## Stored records
▶
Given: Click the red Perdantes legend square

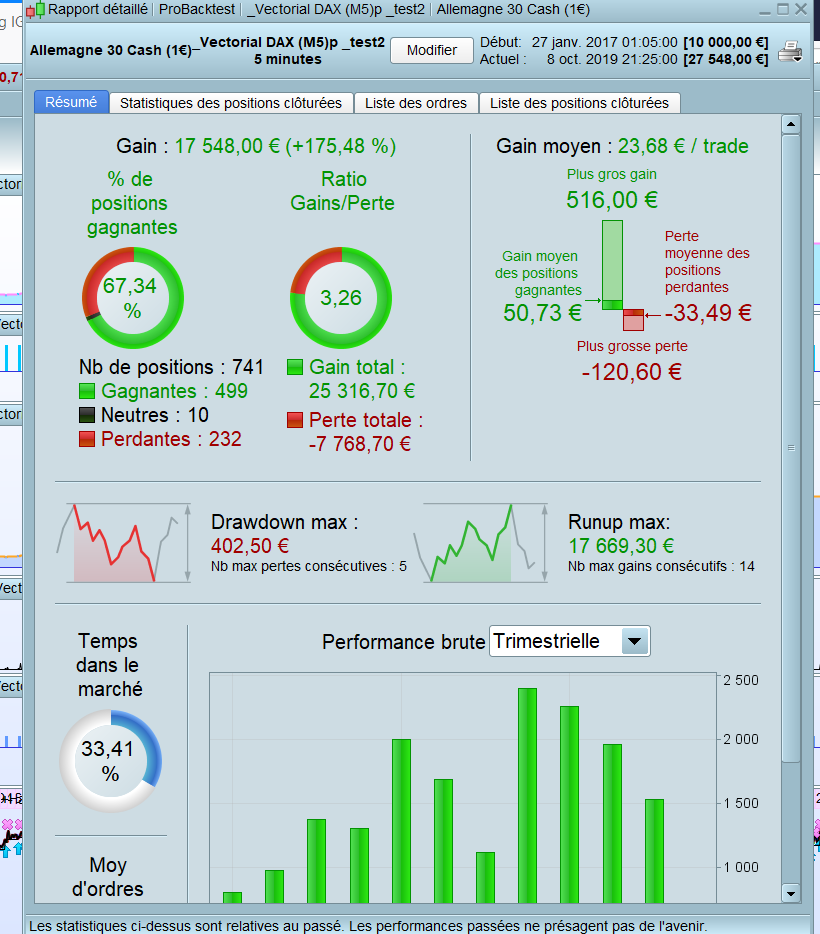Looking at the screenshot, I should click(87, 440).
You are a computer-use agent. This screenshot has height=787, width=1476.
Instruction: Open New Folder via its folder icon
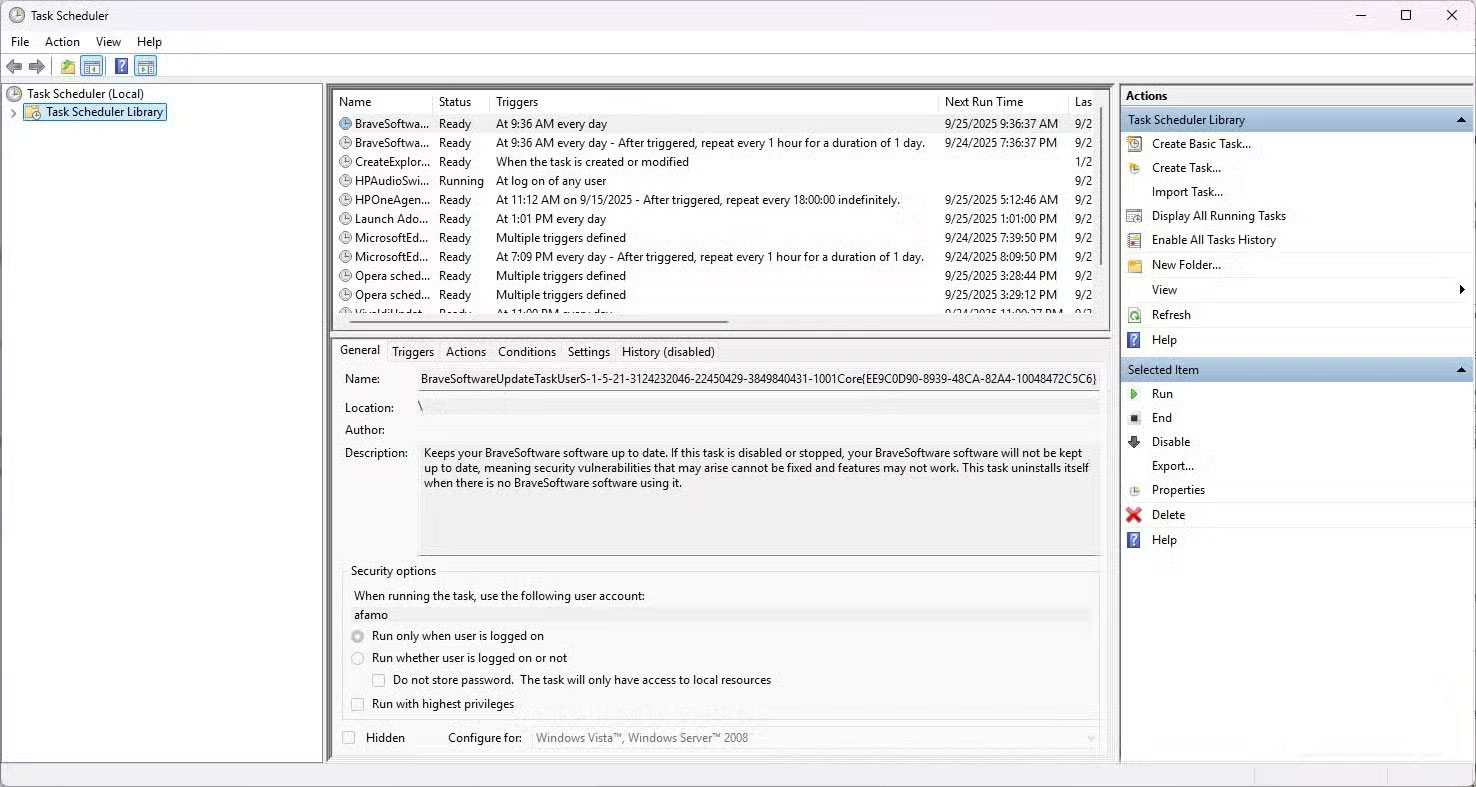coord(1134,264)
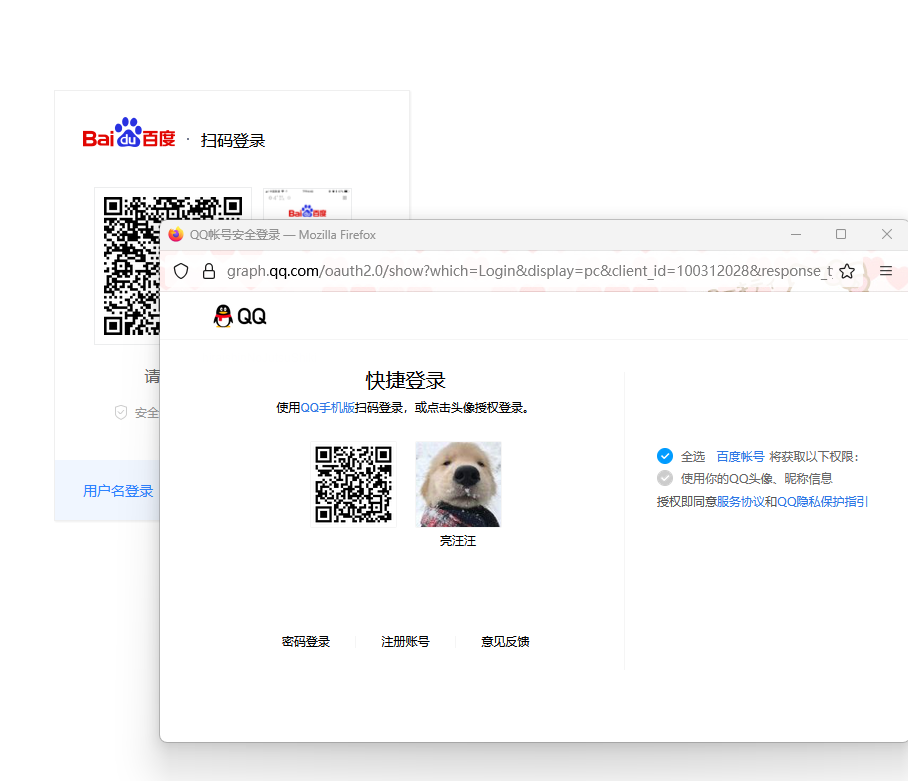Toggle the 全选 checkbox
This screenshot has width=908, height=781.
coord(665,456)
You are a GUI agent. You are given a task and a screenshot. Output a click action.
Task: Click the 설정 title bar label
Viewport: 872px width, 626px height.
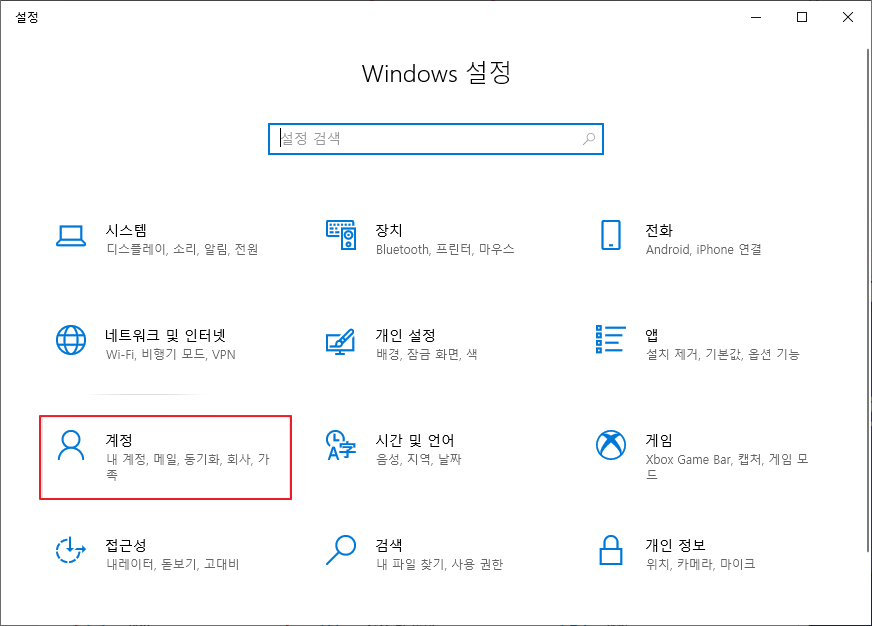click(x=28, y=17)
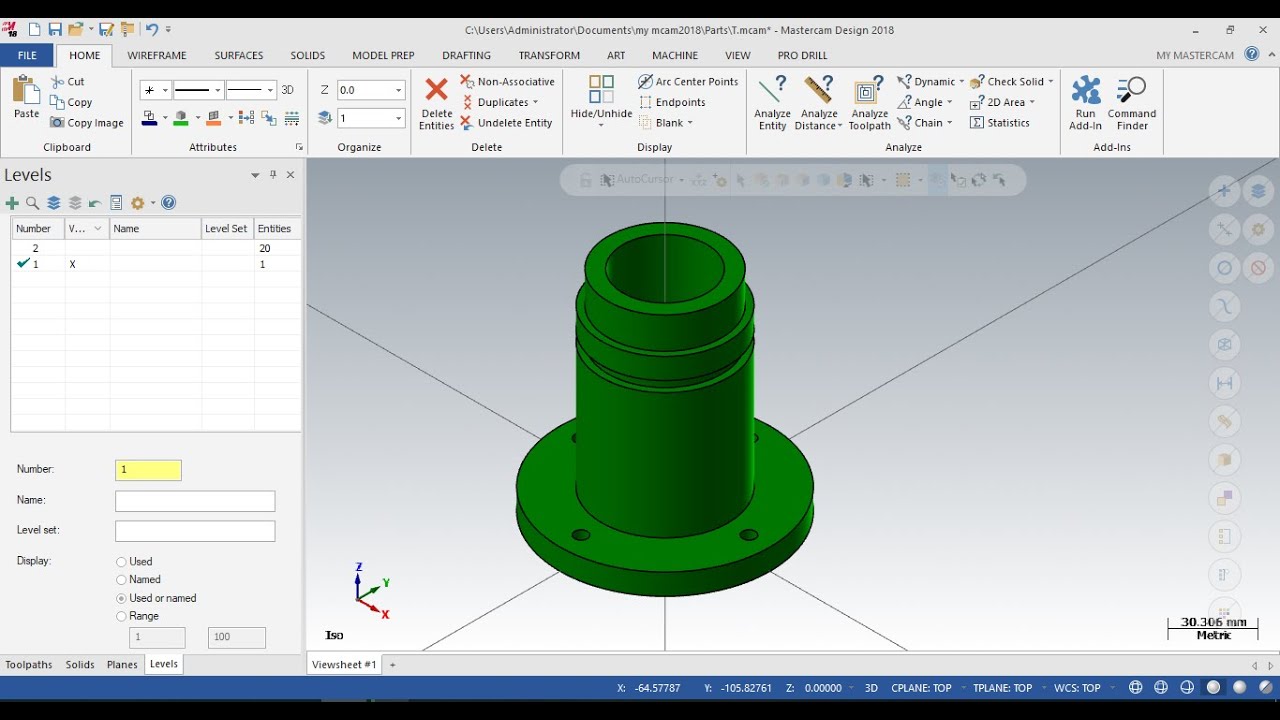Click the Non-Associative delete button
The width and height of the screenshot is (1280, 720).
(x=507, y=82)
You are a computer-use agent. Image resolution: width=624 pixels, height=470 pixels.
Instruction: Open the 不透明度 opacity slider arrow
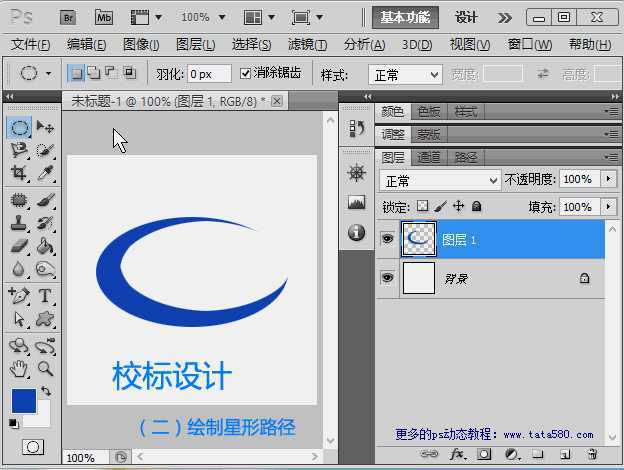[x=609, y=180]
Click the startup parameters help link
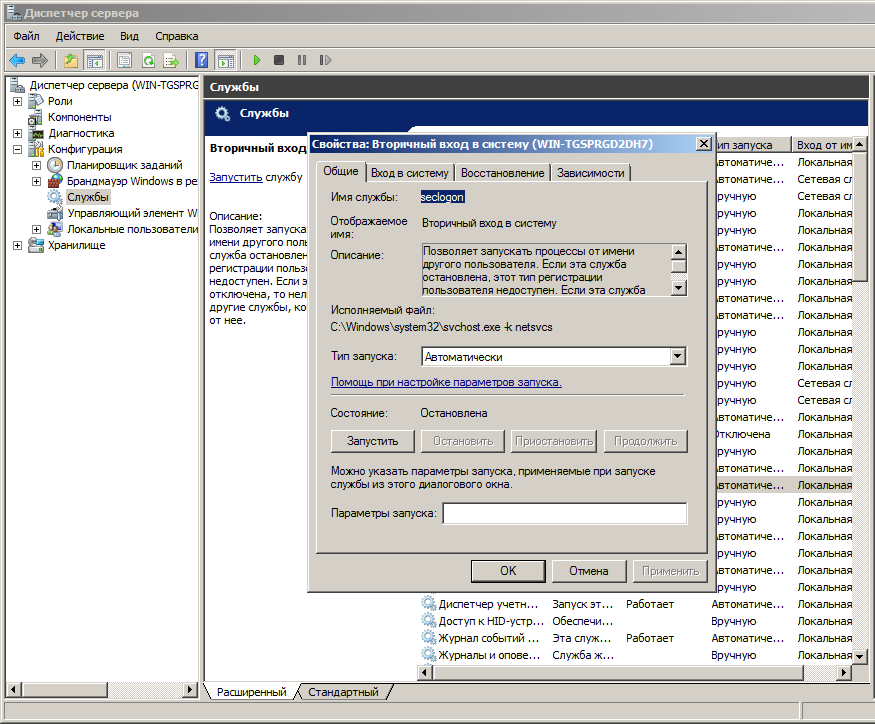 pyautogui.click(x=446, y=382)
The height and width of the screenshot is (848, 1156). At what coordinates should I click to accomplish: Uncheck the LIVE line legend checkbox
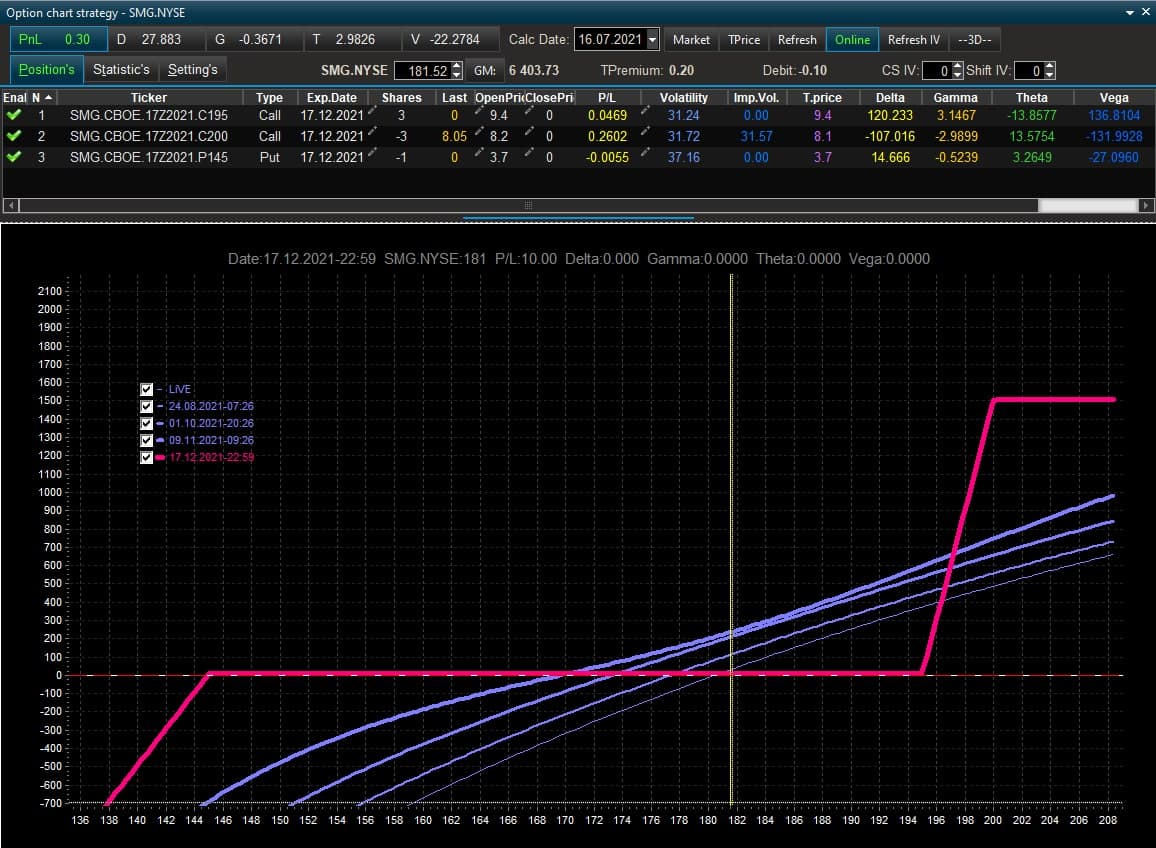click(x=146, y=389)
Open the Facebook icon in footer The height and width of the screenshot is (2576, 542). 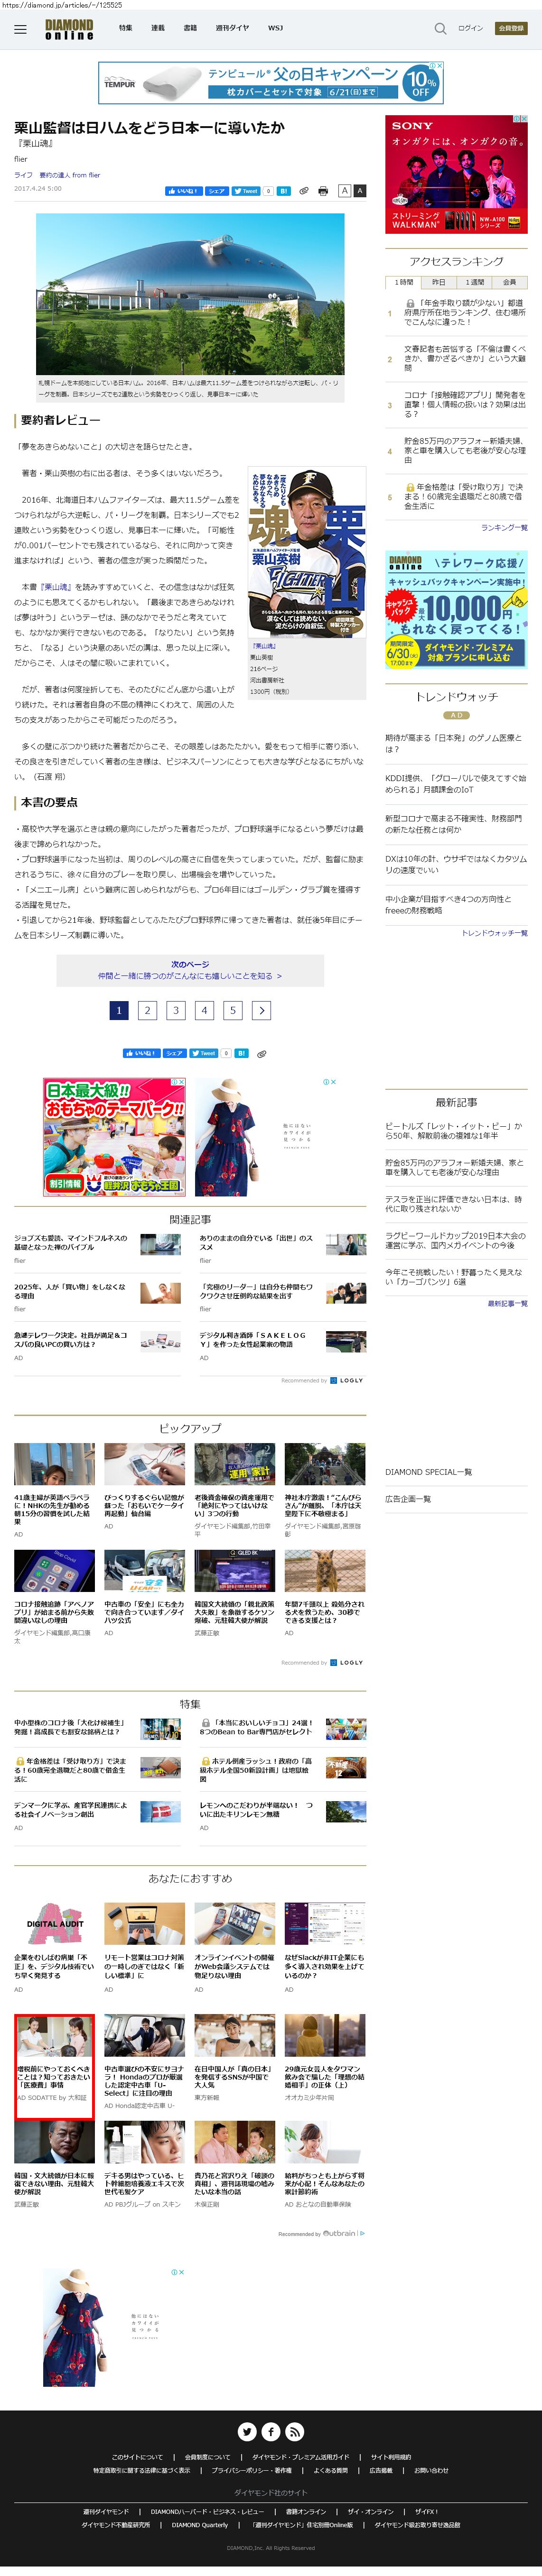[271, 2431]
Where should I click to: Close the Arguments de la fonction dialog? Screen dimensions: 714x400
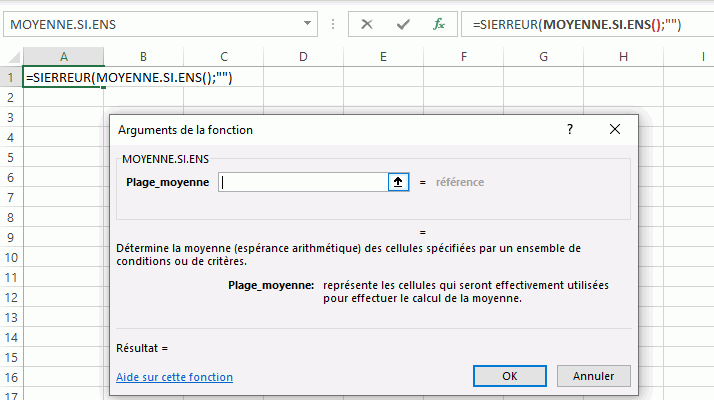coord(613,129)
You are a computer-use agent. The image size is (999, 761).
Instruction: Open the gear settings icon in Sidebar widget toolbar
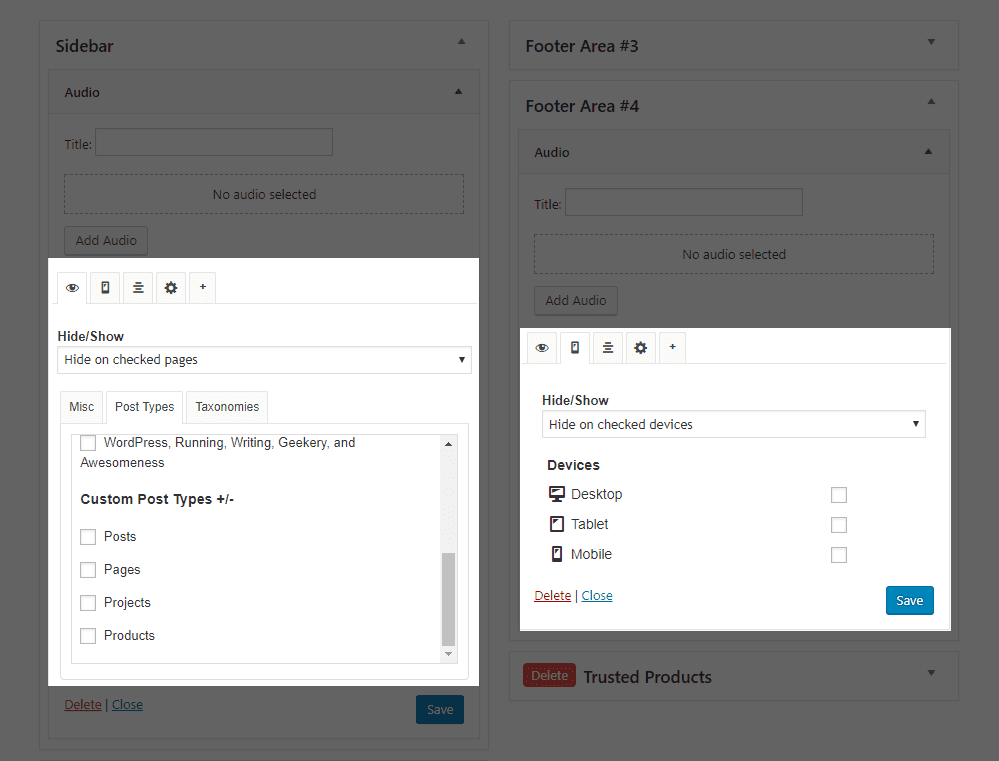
◀
## TASK OBJECTIVE
All lines from the one containing "You are a computer-use agent. The" to the end of the entries should appear in the output exactly as written, with no pictures.

## RESULT
You are a computer-use agent. The image size is (999, 761).
Instruction: Open the gear settings icon in Sidebar widget toolbar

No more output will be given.